Screenshot grounding data:
::::::

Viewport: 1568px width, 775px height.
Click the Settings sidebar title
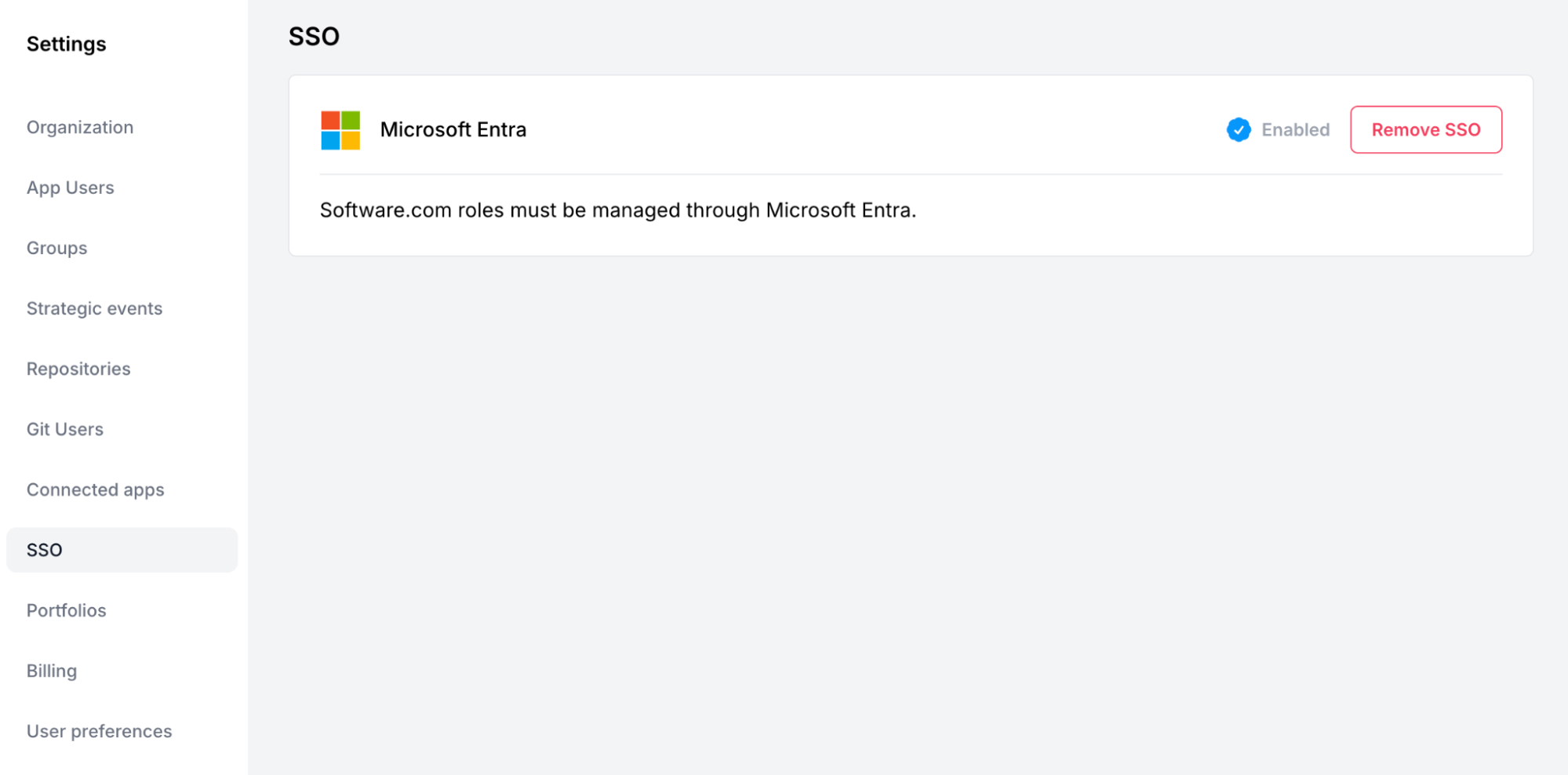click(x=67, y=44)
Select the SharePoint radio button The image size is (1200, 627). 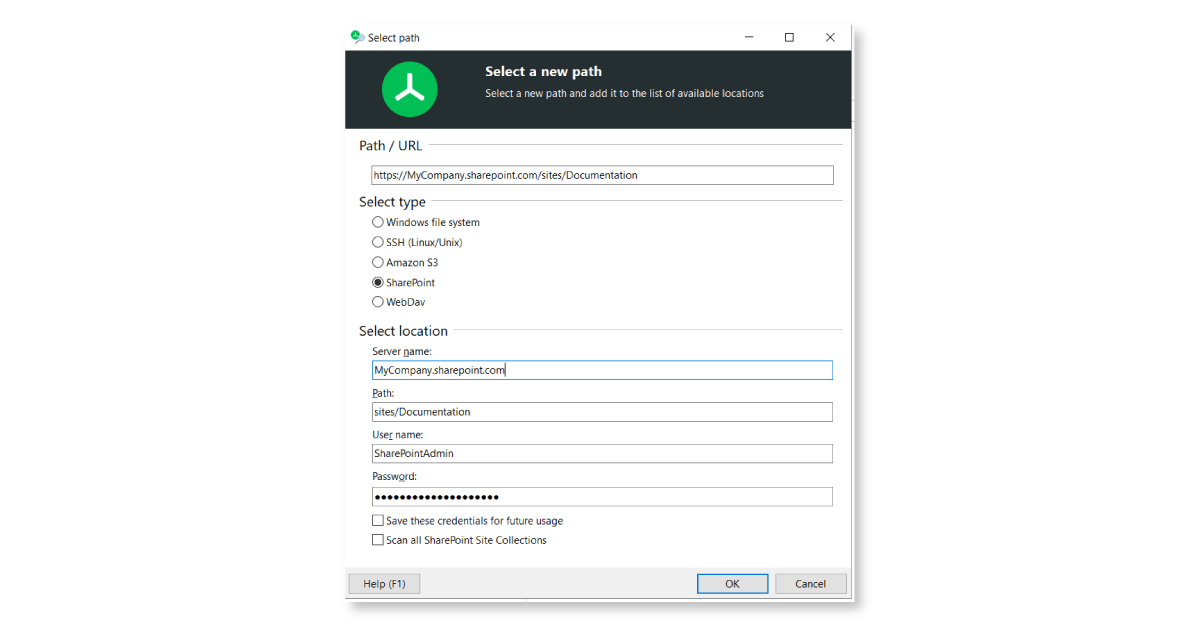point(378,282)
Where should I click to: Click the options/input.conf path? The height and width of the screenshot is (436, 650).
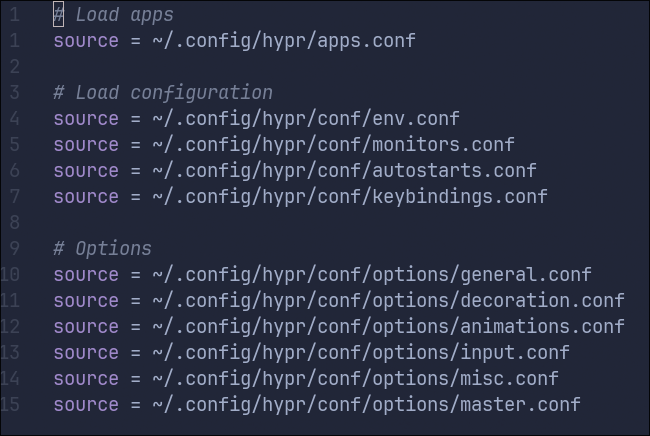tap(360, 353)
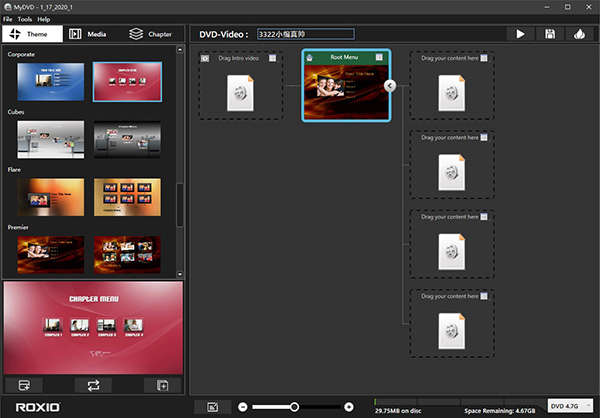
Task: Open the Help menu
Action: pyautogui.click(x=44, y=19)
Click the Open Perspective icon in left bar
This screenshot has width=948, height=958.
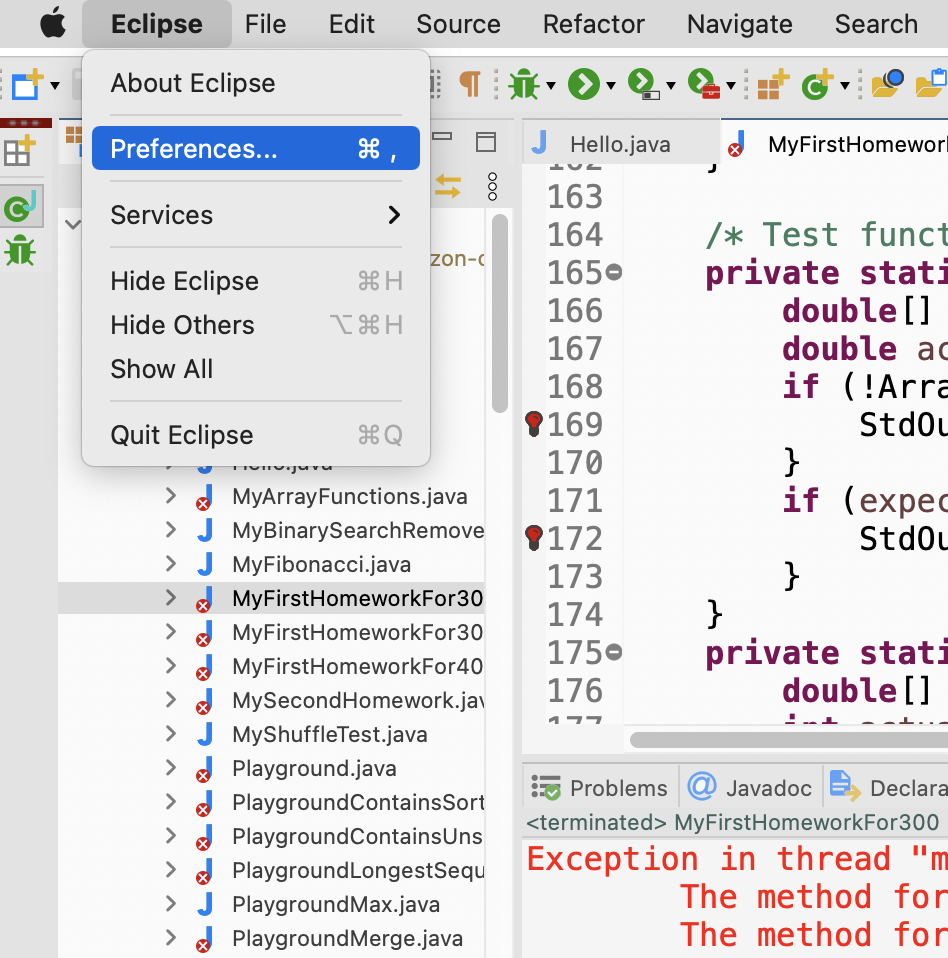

::::::

Exactly the lines from the line with "Where should I" through the end of the data are to be reproduced, and no picture is to be included.

Where should I click to: Click the options/input.conf path? The height and width of the screenshot is (436, 650).
tap(360, 353)
Task: Open the Help menu
Action: pyautogui.click(x=44, y=19)
Click the Open Perspective icon in left bar
This screenshot has width=948, height=958.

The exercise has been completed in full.